## ARTIKEL
______

Und so beinhaltet die Berechnungsengine Berechnungen für alle Arten von Interaktionen. Die Daten für diese Berechnungen liefern die Krieger-Objekte. Wenn neue Einheiten hinzukommen, muß nur immer wieder die Berechnungsengine erweitert werden. Alle anderen Klassen, die zum Beispiel die Spielumgebung verwalten, brauchen auch nur die Oberklasse aller Kriegerobjekte zu kennen, da für alle Interaktionen zwischen den Spielern die Berechnungsengine verwendet wird. Wenn du für die Berechnung eine Matrix verwendest, müssen der Engine auch nicht alle Kriegerimplementierungen bekannt sein.

______

## EINTRÄGE

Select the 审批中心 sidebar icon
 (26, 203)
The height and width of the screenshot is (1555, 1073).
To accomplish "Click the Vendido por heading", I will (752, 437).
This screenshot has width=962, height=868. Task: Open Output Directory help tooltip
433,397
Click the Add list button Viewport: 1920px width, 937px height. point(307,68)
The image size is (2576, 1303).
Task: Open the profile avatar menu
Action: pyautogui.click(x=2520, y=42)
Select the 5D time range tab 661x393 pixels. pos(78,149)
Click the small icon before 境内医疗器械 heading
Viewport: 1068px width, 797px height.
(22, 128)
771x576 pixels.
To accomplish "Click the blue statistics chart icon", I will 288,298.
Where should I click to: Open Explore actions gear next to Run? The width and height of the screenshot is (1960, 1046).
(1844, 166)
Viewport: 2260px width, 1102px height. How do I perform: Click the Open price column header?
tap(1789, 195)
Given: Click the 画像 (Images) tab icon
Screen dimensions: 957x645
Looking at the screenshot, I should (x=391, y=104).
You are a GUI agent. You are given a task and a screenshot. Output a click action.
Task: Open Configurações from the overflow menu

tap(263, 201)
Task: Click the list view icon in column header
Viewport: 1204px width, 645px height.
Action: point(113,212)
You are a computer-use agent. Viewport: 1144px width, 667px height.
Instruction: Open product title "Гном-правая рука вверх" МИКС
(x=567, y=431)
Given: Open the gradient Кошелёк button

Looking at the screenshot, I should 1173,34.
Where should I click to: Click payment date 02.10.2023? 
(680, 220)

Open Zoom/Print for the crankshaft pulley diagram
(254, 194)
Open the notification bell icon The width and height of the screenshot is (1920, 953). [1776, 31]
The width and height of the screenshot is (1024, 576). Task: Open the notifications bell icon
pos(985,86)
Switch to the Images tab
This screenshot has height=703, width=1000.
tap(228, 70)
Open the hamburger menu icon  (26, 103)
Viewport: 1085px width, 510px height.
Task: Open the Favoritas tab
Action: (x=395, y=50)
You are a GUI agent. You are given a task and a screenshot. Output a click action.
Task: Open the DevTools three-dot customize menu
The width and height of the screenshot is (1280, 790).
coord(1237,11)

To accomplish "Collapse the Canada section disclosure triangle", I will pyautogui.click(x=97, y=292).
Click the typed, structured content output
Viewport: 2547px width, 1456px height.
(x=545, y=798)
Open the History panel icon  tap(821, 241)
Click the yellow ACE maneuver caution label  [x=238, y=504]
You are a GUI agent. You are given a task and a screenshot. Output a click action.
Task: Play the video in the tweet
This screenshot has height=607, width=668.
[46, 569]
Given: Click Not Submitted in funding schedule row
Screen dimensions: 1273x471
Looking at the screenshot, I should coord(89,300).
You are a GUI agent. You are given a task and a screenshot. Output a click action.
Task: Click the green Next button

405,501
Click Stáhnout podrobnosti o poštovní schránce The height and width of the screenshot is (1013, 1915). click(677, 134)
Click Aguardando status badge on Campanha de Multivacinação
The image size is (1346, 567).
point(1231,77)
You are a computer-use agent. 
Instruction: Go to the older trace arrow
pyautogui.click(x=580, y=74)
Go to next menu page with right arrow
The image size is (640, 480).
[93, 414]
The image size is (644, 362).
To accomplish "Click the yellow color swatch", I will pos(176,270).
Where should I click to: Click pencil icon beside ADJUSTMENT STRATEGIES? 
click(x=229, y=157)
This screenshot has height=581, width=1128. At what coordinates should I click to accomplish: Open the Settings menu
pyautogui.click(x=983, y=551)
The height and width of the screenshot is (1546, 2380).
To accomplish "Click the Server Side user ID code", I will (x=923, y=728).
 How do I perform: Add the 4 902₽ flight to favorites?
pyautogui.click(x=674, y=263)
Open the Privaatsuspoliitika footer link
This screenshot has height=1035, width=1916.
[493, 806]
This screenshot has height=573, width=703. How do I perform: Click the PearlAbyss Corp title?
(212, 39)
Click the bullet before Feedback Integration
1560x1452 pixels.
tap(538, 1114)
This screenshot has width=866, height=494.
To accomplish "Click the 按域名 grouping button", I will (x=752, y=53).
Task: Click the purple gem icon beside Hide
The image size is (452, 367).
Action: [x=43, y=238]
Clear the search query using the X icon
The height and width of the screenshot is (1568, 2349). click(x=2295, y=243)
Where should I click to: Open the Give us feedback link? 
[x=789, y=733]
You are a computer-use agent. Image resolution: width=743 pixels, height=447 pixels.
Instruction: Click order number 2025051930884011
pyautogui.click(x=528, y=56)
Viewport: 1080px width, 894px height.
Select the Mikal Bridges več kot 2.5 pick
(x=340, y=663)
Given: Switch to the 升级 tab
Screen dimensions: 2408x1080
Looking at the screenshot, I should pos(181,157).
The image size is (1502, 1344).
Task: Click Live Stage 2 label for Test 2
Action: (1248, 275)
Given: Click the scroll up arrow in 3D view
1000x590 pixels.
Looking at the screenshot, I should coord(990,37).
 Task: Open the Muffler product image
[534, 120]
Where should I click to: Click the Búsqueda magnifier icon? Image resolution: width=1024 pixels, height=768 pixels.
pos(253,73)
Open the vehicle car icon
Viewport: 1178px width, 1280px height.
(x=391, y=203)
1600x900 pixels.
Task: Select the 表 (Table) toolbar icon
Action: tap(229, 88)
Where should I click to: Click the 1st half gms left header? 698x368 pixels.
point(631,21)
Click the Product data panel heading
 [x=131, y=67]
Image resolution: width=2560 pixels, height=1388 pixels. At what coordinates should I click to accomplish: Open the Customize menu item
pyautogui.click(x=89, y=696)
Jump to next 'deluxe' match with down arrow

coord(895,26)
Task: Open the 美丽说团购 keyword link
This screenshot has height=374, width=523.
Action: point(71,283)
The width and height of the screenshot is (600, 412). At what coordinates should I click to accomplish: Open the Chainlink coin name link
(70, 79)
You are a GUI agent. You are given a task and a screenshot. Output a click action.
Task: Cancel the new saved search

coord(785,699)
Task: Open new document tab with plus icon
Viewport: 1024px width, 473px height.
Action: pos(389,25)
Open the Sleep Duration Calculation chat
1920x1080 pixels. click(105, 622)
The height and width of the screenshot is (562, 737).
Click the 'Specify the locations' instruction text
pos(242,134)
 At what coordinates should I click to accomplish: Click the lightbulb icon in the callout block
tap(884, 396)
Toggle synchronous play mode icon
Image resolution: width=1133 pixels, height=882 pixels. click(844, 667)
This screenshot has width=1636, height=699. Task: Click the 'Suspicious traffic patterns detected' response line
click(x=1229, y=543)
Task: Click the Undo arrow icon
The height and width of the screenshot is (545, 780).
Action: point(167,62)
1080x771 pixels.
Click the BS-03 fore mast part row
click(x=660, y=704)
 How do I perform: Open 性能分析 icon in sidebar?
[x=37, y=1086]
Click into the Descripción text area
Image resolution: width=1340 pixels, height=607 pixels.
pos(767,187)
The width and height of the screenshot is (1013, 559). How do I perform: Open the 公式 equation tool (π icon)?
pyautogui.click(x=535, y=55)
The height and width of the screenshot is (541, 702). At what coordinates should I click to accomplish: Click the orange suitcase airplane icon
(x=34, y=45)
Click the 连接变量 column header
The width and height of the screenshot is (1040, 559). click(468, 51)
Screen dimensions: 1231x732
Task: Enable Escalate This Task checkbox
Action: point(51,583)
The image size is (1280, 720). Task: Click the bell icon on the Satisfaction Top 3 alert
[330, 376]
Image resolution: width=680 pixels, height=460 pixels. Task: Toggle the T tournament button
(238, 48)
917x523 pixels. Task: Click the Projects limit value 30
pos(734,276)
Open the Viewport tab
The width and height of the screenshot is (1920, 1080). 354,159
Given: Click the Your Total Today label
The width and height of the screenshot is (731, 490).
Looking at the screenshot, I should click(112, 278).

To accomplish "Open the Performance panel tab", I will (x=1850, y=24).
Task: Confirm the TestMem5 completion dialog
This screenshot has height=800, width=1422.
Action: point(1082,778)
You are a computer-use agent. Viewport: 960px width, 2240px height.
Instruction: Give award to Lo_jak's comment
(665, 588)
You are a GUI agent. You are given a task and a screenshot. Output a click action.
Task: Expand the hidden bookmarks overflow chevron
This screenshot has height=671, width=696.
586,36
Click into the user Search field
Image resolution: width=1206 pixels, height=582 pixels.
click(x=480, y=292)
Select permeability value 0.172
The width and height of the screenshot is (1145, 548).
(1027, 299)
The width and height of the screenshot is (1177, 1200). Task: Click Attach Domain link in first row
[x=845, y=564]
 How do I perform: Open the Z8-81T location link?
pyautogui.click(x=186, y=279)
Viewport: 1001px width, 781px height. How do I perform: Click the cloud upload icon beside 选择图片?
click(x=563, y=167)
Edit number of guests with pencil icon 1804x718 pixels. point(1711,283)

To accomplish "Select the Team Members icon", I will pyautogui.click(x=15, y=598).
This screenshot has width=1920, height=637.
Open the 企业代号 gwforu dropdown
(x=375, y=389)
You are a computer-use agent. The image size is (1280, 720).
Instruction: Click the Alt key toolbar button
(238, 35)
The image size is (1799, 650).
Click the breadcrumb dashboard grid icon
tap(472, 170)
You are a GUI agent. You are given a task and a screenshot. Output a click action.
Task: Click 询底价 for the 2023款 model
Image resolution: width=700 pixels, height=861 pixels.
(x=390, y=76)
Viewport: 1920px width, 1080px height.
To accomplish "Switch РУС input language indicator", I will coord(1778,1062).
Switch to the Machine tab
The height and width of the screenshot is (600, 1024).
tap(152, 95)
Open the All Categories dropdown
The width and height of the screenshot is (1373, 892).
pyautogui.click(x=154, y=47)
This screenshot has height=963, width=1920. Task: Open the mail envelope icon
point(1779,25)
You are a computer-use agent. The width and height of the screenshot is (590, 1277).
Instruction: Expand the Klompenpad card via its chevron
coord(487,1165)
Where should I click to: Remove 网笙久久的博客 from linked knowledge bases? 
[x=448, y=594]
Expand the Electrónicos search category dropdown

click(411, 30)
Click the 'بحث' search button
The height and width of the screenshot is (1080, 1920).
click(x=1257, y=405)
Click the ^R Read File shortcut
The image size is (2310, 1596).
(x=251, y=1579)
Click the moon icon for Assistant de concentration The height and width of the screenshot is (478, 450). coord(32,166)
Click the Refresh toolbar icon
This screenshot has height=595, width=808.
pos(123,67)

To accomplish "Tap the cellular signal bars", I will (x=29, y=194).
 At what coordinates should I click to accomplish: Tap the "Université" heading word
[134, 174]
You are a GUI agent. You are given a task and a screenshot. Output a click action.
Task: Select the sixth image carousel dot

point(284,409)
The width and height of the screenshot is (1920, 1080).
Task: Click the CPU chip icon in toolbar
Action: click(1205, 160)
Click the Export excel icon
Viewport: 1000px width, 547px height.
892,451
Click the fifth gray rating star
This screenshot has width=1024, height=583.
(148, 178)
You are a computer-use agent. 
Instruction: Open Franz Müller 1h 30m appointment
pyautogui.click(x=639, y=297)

______

## ZU LÖSENDE AUFGABEN
(1) Schreiben Sie aus dem Artikel die Stelle ab, die mit den Worten „Und so beinhaltet“ anfängt und mit „Kriegerimplementierungen bekannt sein.“ aufhört.
(2) Übersetzen Sie diesen Satz aus dem Artikel ins Englische: „Wenn neue Einheiten hinzukommen, muß nur immer wieder die Berechnungsengine erweitert werden.“
Die Einträge sind eigenständiges Material und gehören nicht zum Artikel.

## LÖSUNGEN
(1)
Und so beinhaltet die Berechnungsengine Berechnungen für alle Arten von Interaktionen. Die Daten für diese Berechnungen liefern die Krieger-Objekte. Wenn neue Einheiten hinzukommen, muß nur immer wieder die Berechnungsengine erweitert werden. Alle anderen Klassen, die zum Beispiel die Spielumgebung verwalten, brauchen auch nur die Oberklasse aller Kriegerobjekte zu kennen, da für alle Interaktionen zwischen den Spielern die Berechnungsengine verwendet wird. Wenn du für die Berechnung eine Matrix verwendest, müssen der Engine auch nicht alle Kriegerimplementierungen bekannt sein.

(2) Whenever new units are added, only the calculation engine has to be extended each time.